• Text segment:
==========

New Accounting Standards.

     In June 2001, the FASB issued FAS 143, “Accounting for Asset Retirement Obligations”, which is effective for fiscal years beginning after June 15, 2002. FAS 143 requires legal obligations associated with the retirement of long-lived assets to be recognized at their fair value at the time that the obligations are incurred. Upon initial recognition of a liability, that cost should be capitalized as part of the related long-lived asset and allocated to expense over the useful life of the asset. Our principal retirement obligations consist of expected costs of site restoration and other cleanup costs at leased facilities for all of our business units and costs to plug and abandon wells at disposal facilities owned or leased by our E&P waste disposal segment. We anticipate that the majority of the costs related to asset retirement obligations will be incurred between the years 2022 and 2052. Based on our current business plans, no material expenditures for asset retirement obligations are expected prior to 2012.

==========

• Stated problem a:
List every year mentioned in the passage on new accounting standards, in the order the years appear.

==========

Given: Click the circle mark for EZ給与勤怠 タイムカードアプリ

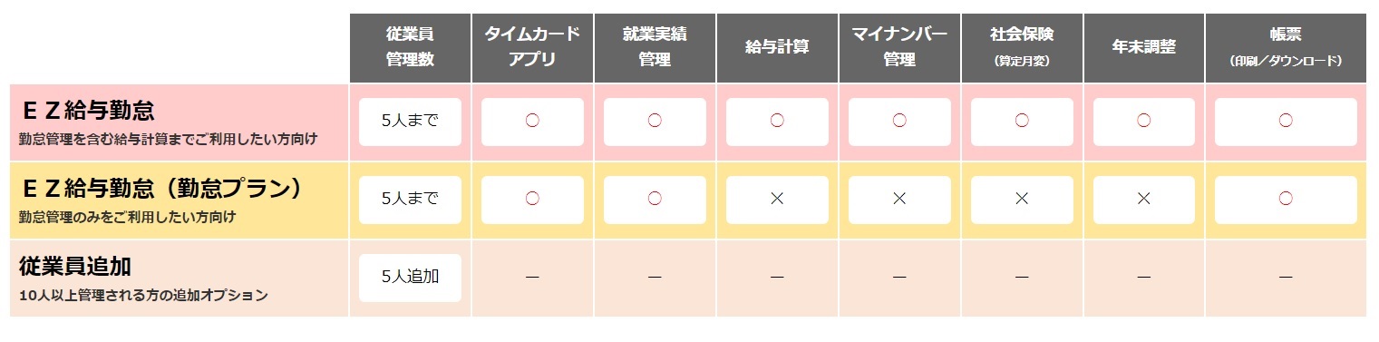Looking at the screenshot, I should 532,121.
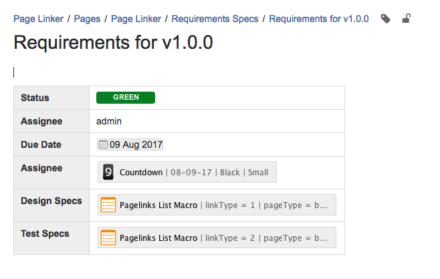Click the Design Specs header cell
The image size is (440, 279).
point(51,201)
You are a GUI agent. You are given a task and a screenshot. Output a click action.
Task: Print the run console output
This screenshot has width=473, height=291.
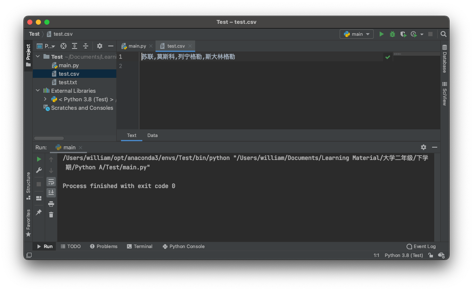pyautogui.click(x=51, y=204)
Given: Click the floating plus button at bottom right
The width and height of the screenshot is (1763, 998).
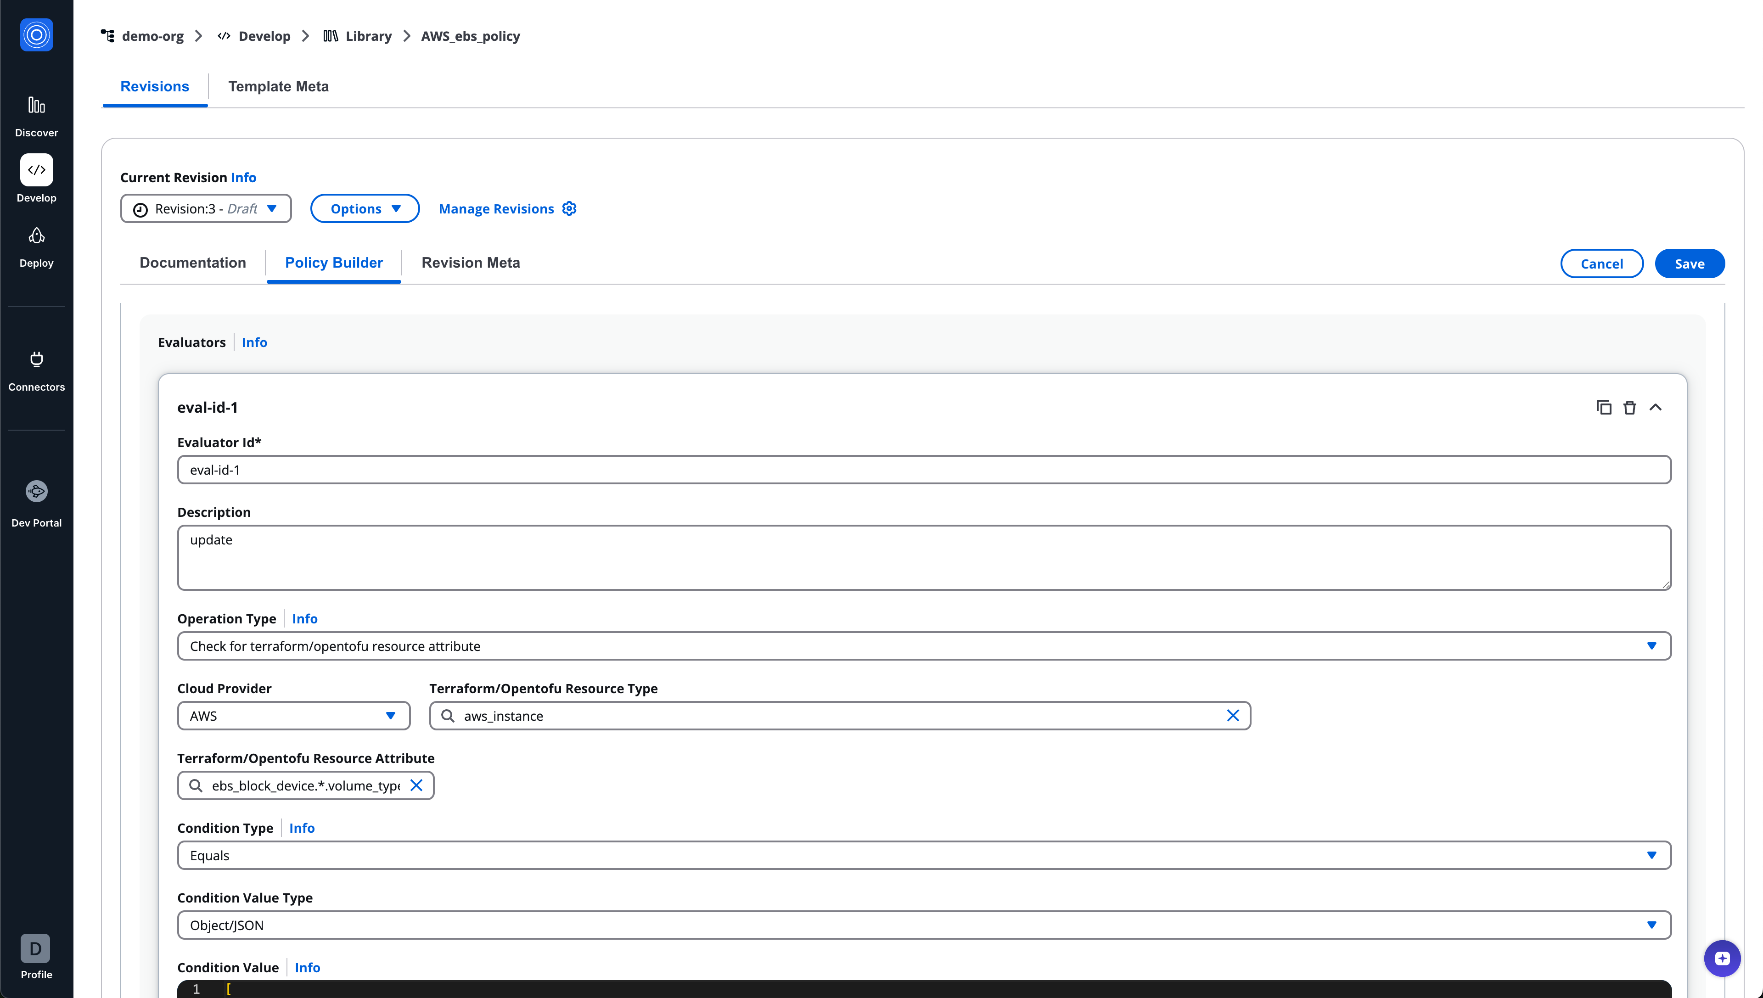Looking at the screenshot, I should 1722,958.
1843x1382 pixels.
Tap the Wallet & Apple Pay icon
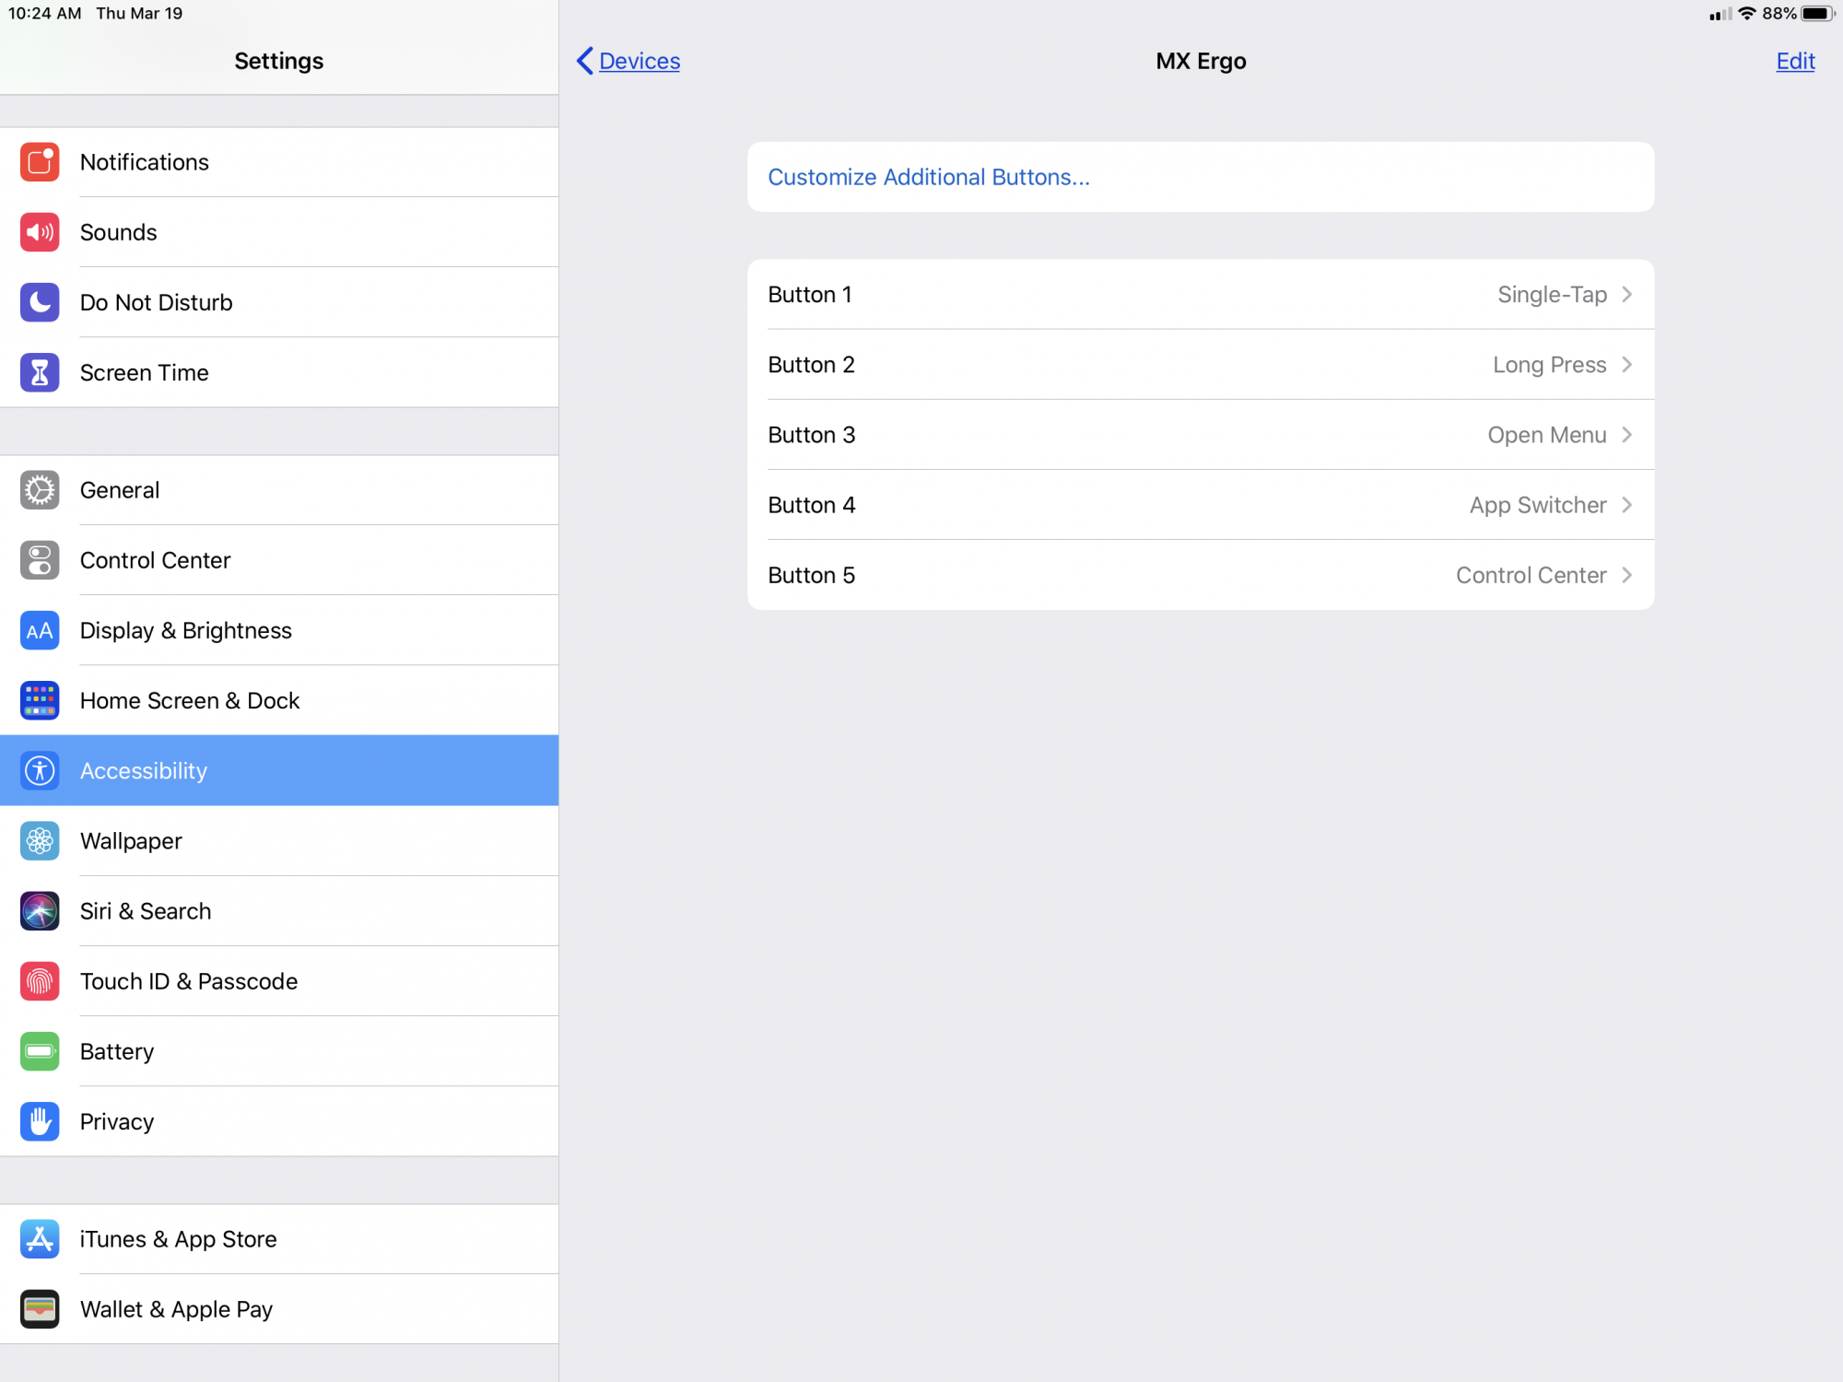(x=40, y=1309)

==========

• Stated problem b:
Duplicate all of the entries above, the ones about locating points on screenshots, word for word and line by line, and leave the pictures out of your copy.

• Exercise solution a:
2001, 2002, 2022, 2052, 2012

• Exercise solution b:
Given: Click the circle mark for EZ給与勤怠 タイムカードアプリ

Looking at the screenshot, I should 532,121.
Click the Design Specs header cell
The image size is (440, 279).
point(51,201)
You are a GUI agent. You are given a task and a screenshot. Output a click action.
Task: Print the run console output
This screenshot has width=473, height=291.
pyautogui.click(x=51, y=204)
Given: Click the floating plus button at bottom right
The width and height of the screenshot is (1763, 998).
Looking at the screenshot, I should 1722,958.
1843x1382 pixels.
Tap the Wallet & Apple Pay icon
(x=40, y=1309)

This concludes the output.